**Goal:** Write out every line of all the records below as a numbered list, skipping any blank lines.

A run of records
◇ ◇ ◇ ◇ ◇ ◇ ◇
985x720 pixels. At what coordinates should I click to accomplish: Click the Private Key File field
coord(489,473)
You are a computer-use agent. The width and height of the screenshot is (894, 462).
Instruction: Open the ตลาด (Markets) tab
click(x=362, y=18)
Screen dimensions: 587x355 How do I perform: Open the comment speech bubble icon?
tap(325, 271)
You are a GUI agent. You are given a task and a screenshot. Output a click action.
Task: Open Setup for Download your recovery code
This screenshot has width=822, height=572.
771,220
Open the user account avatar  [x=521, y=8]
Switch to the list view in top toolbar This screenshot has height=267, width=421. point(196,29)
◇ ◇ ◇ ◇ ◇ ◇ ◇
**The completed task:**
1. 985x720 pixels. At what coordinates should I click to accomplish: Click the Private Key File field
2. coord(489,473)
3. You are a computer-use agent. The width and height of the screenshot is (894, 462).
4. Instruction: Open the ตลาด (Markets) tab
5. click(x=362, y=18)
6. Screen dimensions: 587x355 How do I perform: Open the comment speech bubble icon?
7. tap(325, 271)
8. You are a GUI agent. You are given a task and a screenshot. Output a click action.
9. Task: Open Setup for Download your recovery code
10. This screenshot has width=822, height=572.
11. 771,220
12. Open the user account avatar  [x=521, y=8]
13. Switch to the list view in top toolbar This screenshot has height=267, width=421. point(196,29)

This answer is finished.